##### ÜBUNGSTEXT

Neue Erkenntnisse auf dem Gebiet der materialtechnischen Analysen von Purpurfarbstoffen haben in jüngster Zeit ein verstärktes Forschungsinteresse am Purpurschmuck mittelalterlicher Handschriften hervorgerufen. Vom 8. bis 11. Jahrhundert lassen sich eine Reihe faszinierender Transformationen dieses prestigeträchtigen, mit imperialem Anspruch verbundenen Schmuckelements feststellen. Purpurfärbung (überwiegend mit Flechtenfarbstoffen) wurde nicht nur verwendet, um das Pergament des gesamten Buchblocks sakraler Handschriften durchgehend als Trägerstoff heiliger Schrift auszuzeichnen. Sie wurde auch gezielt eingesetzt, um einzelne Textpassagen, Seitenfolgen oder Miniaturen in Bezug auf Inhalt, Topologie, Bild- und Schriftausstattung besonders hervorzuheben. Unterschiedliche Verfahren schufen Oberflächentexturen, die mittels der Kombination verschiedener Purpurtönungen (von Rot bis Dunkelblau) und Materialevokationen von Seidenstoffen und Porphyr-Oberflächen multisensuelle Effekte erzielten.

##########
##### BEREITGESTELLTE DATEN

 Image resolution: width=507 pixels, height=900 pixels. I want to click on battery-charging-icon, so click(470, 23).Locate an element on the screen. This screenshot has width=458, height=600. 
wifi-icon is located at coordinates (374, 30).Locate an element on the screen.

##########
##### BEREITGESTELLTE DATEN

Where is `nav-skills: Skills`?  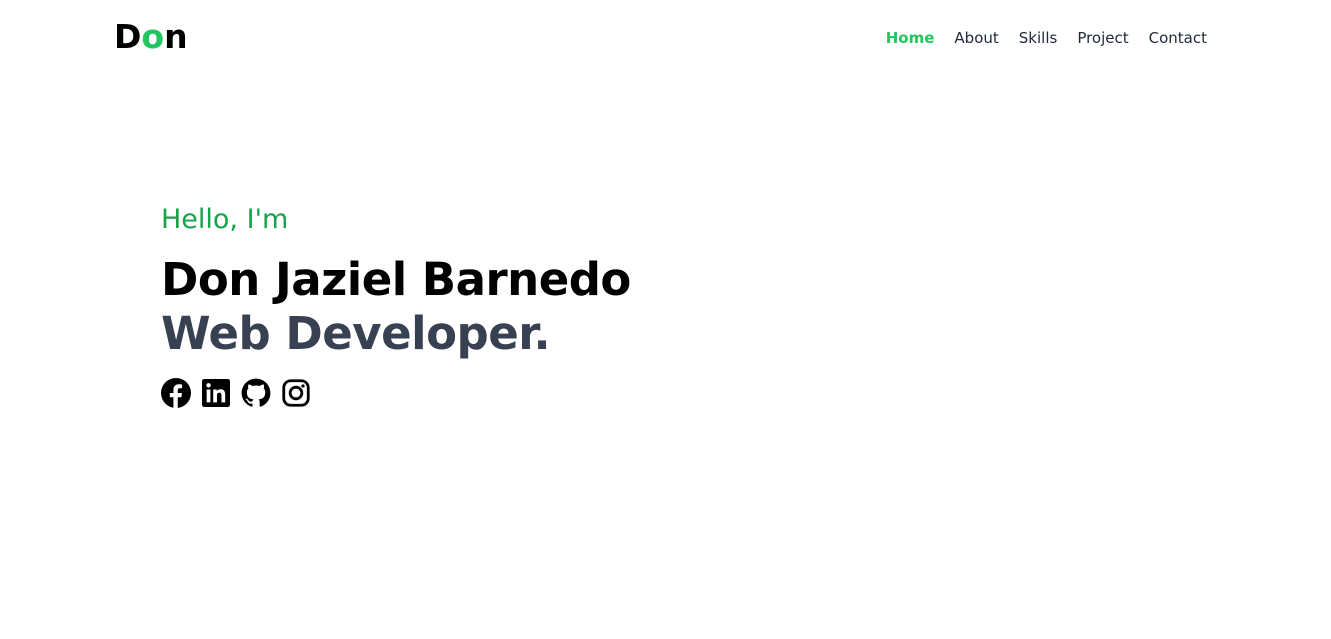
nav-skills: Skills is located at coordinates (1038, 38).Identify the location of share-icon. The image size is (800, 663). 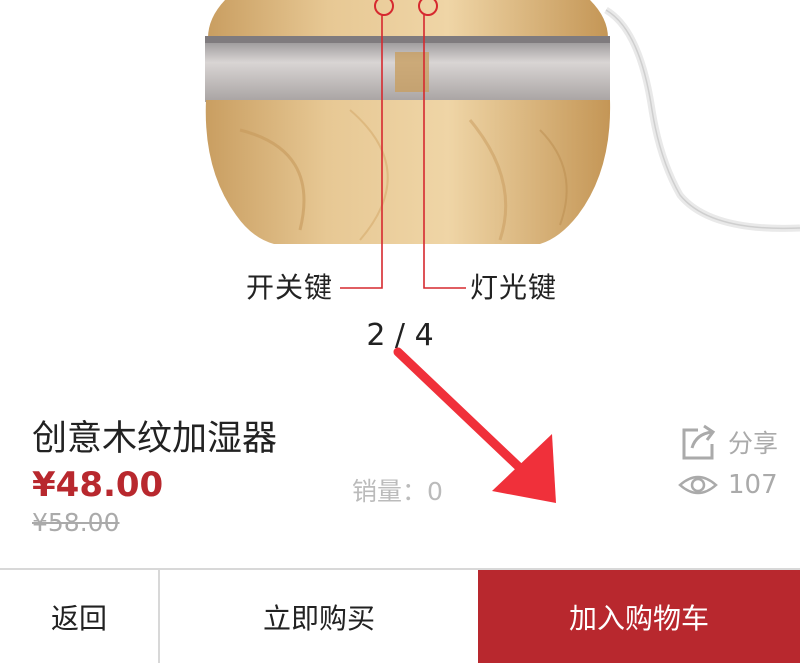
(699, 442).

##########

### ZU BEARBEITEN
Führen Sie den Text über Purpurschmuck in mittelalterlichen Handschriften im Anschluss an seinen letzten Satz weiter.

### IHRE ANTWORT
Erwünscht sind Beiträge zum gesamten Spektrum der Purpurästhetik mittelalterlicher Handschriften und deren Analyse in Hinblick auf Kontext und Semantik ihrer Verwendung – mit einem speziellen Fokus auf den karolingischen und ottonischen Beispielen. Willkommen sind auch breiter basierte theoretische Ansätze. Ein besonderes Interesse besteht an folgenden Fragestellungen und Themenfeldern:
- Purpur zwischen Rot und Blau: Technik, Ästhetik und Semantik der unterschiedlichen Purpurtönungen
- Auf Purpurgrund: Bilder auf, in oder gerahmt von Purpur
- Purpurornament und Schrift
- die Topologie von Purpurschmuck in Handschriften
- interkulturelle Vergleiche und Austauschprozesse (z. B. mit byzantinischen Purpurhandschriften, Urkunden und Seidenstoffen sowie süditalienischen und spanischen Handschriften)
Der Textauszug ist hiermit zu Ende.